People were starting to die around her. As they passed the first line of soldiers, they formed a line around the group, shielding them, dying as per terms of their contract. People were shouting, and they were dying.

Dying.

Dying because of
SHE’S RIGHT NEXT TO YOU.
KILL HER NOW, BEFORE SHE KILLS TAKUMI. BEFORE SHE KILLS YUUICHI
YOU FUCKING WEAKLING, WHAT THE HELL DO YOU THINK YOU’RE

A pair of strong arms gripped her before she knew she was falling. Before she knew she’d fallen behind, started just standing there, maybe expecting to start floating. Maybe expecting something to rise up out of the ground.

Minoru had her around the waist. She was light—light as hell, actually. He wondered briefly whether he’d see flesh or simply rib if she simply disrobed right now. He was strong—it was hard to climb trees with a five kilogram backpack and not be strong—but it honestly felt for a moment, as he picked her up, that he was only lifting air.

He didn’t know it, but for a moment, he was.

The world came rushing back around Mai, and Yuuichi was screaming her name; he’d practically tripped over himself, whipping around as soon as he realized Mai was no longer nearby—Mikoto was already tearing the sand up sprinting back towards her. Shots were starting to echo near them now, and Mai could hear the distant hum of a helicopter. A black-clad man not a meter away from them screamed, clutching at an invisible lead-bug bite in his throat, and dropped to the ground. People were shouting, voices muffled but still obviously frightened and angry all at once. Something exploded nearby—a grenade, but Mai didn’t know it—and Mikoto grabbed Minoru by the hand.
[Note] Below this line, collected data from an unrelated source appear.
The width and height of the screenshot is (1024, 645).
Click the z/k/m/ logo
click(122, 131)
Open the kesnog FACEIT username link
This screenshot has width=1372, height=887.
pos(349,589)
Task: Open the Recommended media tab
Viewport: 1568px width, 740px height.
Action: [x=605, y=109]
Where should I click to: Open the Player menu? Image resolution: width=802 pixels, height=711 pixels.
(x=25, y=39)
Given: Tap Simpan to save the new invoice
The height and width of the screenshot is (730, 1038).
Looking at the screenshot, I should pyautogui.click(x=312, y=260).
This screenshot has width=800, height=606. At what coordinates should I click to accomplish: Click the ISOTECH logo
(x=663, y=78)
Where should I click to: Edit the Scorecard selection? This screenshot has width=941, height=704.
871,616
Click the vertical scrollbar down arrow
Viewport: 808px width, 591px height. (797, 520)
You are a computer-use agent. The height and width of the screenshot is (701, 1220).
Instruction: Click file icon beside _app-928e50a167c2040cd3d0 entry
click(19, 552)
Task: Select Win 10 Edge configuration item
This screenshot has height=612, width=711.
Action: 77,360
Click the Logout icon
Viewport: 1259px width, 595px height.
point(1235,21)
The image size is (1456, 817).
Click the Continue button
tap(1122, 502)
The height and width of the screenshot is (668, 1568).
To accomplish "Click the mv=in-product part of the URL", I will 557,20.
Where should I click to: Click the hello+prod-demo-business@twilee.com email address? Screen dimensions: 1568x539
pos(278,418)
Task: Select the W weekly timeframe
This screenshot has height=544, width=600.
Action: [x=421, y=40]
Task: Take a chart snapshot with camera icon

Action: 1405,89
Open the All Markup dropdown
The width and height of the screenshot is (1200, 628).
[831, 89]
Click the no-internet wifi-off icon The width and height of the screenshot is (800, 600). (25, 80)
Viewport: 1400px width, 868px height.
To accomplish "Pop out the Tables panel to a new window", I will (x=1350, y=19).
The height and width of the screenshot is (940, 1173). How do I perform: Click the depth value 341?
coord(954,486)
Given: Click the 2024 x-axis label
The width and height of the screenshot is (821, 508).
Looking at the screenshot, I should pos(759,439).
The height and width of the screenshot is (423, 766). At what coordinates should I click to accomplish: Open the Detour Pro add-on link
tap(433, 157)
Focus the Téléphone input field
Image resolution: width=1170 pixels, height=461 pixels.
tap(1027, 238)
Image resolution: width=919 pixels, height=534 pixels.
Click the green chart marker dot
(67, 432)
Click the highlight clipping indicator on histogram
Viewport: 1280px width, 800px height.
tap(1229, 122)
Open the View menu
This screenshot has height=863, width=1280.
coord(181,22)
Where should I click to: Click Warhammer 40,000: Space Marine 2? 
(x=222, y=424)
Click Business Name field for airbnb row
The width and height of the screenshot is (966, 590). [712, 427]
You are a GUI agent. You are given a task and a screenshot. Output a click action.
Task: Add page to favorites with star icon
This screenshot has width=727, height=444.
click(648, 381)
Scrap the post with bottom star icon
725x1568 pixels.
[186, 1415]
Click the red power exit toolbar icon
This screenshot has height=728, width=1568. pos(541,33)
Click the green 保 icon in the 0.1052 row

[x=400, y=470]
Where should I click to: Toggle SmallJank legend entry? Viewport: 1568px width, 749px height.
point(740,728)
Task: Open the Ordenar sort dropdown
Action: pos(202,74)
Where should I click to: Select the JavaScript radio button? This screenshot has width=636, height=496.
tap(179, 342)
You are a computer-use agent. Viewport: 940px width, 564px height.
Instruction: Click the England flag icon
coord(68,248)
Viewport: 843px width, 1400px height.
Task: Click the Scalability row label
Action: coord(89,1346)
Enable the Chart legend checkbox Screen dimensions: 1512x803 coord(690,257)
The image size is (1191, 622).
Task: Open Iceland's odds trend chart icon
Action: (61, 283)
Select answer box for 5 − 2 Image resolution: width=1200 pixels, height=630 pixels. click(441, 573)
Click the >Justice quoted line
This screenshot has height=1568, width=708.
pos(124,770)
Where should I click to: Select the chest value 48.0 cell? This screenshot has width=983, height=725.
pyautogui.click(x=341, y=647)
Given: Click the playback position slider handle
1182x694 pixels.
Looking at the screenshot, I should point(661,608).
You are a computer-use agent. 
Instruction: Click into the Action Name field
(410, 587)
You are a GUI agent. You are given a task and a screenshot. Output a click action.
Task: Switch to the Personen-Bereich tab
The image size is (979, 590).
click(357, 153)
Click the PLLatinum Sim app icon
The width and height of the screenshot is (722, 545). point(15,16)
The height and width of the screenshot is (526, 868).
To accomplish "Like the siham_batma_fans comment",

“We need to move,” she said simply.

“Don’t need to tell me, kid,” Minoru said. “Get moving. I’ve got this one.”

Mai started to get heavier of a sudden, and Minoru murmured to her, “Can you walk?”

Mai didn’t know, but she knew Minoru was about to drop her. Up ahead of them, Natsuki had now noticed them, stopped, and started back for them as well, drawing a pistol and snapping shots off at the advancing line of soldiers. Minoru had no idea if she hit anybody or not—the cries were getting too constant now. She reached them shortly, and shouted, “Is she okay?” as loud as she could to be heard over the battle around them.

“Think so. Help me carry her.” Minoru, it seemed, had no trouble making himself heard in the middle of a warzone.

Natsuki grabbed her legs. Mai didn’t protest.

Together, they made it up over the hill in only a few seconds. The others were already there, and as soon as they were clear of the battlefield, the soldiers began to retreat—a convoy’s worth of unmarked, plain-looking vans waited for them there, and they were quickly ushered into the spacious interior of one of them. They were moving less than twenty seconds later—true military efficiency, even if their possible saviors weren’t military, per se. They rode in utter silence, none of them entirely ready to look at anybody else yet. Mai rested lightly in Yuuichi’s arms, her eyes half-open, and it was that girl that Minoru thought on then.

Because, for a second there, it had really felt like she was just floating.


A/N:

Short as hell, I know. This is meant to be a transitional chapter, you could say, between the first and second parts of this story; the first and second story arcs, if you will, a la School Rumble.